• REQUIREMENT 1: In the networked storage article, what minimum amount of storage does Joe DeRosa estimate a SAN needs before it becomes viable?
• REQUIREMENT 2: Translate this sentence from the networked storage article into Spanish: "Opinions vary concerning how big you have to grow before a SAN becomes viable."
• REQUIREMENT 3: Extend the networked storage article, starting right after its closing quote from Joe DeRosa.
--- SUPPLIED PASSAGE Enclosed Below ---
Who Should Adopt Networked Storage?
Storage consolidation and server consolidation sound great in theory. Reduce the number of servers, cut down on management complexity, and improve return on investment.
But does this work out in reality?
Should every organization adopt networked storage? Are there parameters that must be met before organizations implement a Storage Area Network (SAN)?
"Networked storage doesn't come cheap," says Lynn Neal, senior systems integrator for Sprint. "It takes a strong business case to justify it — one based on specific needs that address a real issue."
Opinions vary concerning how big you have to grow before a SAN becomes viable. Tom Major, vice president of IP Storage at Boulder, Colo.-based LeftHand Networks, says anyone with fewer than 20 servers or so would be better off sticking with direct-attached storage (DAS).
"Up to 20 servers should be reasonably manageable unless you have large growth expectations," he explains. "Beyond that, shared storage becomes more viable."
Rather than setting the bar based on servers, Joe DeRosa of Maxtor estimates that a 3TB minimum is probably needed before a SAN becomes viable.
"A Storage Area Network incurs big upfront costs," says DeRosa. "You need to have a tremendous amount of storage in use to justify the expense."
--- End of Enclosed SUPPLIED PASSAGE ---
--- EXTRACTED RECORDS Enclosed Below ---
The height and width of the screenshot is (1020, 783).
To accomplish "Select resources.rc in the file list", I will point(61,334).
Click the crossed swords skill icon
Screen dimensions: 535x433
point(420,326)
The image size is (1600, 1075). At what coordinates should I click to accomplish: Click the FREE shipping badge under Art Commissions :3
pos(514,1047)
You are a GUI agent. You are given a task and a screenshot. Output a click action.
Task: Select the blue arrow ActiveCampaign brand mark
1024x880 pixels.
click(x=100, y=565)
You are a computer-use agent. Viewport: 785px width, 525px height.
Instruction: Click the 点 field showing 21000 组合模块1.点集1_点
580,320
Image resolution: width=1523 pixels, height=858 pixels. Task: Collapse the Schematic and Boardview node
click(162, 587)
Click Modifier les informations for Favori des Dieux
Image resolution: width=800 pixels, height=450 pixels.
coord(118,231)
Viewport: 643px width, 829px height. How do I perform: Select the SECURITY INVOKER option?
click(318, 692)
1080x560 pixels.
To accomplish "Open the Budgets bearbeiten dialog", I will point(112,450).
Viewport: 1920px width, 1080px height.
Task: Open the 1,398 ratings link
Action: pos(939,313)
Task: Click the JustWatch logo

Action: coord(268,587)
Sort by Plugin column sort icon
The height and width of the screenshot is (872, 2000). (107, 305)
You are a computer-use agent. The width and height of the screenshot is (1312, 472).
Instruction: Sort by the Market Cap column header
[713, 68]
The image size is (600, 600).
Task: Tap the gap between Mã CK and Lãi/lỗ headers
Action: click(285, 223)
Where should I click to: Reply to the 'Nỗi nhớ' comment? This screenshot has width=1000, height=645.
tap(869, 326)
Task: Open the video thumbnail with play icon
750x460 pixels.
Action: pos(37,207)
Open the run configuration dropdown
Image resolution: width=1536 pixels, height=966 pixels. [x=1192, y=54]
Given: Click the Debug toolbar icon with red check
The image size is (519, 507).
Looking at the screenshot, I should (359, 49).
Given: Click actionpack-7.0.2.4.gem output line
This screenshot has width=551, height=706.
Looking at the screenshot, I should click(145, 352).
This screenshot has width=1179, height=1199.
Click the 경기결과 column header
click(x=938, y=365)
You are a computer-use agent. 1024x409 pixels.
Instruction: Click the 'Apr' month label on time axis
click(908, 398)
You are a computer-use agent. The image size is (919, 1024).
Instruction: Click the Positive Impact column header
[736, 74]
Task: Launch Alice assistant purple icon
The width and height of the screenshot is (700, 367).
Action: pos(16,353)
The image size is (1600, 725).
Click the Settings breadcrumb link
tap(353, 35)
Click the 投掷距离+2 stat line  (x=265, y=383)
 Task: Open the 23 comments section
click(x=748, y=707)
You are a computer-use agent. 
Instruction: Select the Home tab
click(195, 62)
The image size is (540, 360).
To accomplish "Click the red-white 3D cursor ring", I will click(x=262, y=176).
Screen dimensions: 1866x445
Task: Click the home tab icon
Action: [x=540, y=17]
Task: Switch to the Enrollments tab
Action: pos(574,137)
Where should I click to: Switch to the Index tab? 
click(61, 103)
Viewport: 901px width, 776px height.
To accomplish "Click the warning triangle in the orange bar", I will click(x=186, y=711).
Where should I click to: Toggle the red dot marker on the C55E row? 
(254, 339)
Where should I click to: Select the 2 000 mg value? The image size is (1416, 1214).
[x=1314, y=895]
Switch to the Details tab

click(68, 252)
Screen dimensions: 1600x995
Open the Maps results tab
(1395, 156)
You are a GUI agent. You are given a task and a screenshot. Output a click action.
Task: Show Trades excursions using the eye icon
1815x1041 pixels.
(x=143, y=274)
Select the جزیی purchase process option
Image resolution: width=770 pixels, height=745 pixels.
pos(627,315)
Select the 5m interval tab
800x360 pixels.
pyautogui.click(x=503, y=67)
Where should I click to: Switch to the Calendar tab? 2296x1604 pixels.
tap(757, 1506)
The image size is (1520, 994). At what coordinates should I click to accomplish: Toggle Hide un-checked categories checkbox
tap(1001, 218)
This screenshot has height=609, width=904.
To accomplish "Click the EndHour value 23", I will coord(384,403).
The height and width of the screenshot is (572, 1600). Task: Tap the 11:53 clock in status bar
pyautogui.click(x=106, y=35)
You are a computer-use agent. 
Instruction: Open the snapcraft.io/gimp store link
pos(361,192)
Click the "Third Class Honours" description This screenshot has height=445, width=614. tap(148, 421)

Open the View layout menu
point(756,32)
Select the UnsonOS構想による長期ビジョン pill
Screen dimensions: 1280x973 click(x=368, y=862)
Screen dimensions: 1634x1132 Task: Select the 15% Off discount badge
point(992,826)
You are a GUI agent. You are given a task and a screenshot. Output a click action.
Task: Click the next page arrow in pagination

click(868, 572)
--- End of Enclosed EXTRACTED RECORDS ---
• REPLY 1: A 3TB minimum.

• REPLY 2: Las opiniones varían en cuanto a cuánto hay que crecer antes de que una SAN resulte viable.

• REPLY 3:
In support of this opinion, he quotes Gartner Group figures that show 75 percent of the disks currently existing in the enterprise are still on DAS. For most, it seems, the price tag is a little hefty when it comes to a SAN with its attendant Fibre Channel (FC) switches, storage arrays, and host bus adapters (HBAs).
You don't have to be a Fortune 500 company to adopt a Fibre Channel (FC) SAN, though.
Take the case of Denver Health Hospital and Medical Center. This organization services 20,000 admissions and 600,000 outpatient visits annually. During the late 1990s, it experienced an explosion in its server population — from six servers in 1996 to 97 in 1999. All storage was direct-attached at that point, residing mainly on a wide range of operating systems.
"We were running out of data center space, couldn't manage our storage effectively, and suffered from severe underutilization on many servers," says Jeff Pelot, CTO of Denver Health. Denver Health's SAN consists of EMC CLARiiON boxes (3TB) along with Brocade switches. Despite the high cost, the hospital perceived value on its investment due to greater manageability in its environment.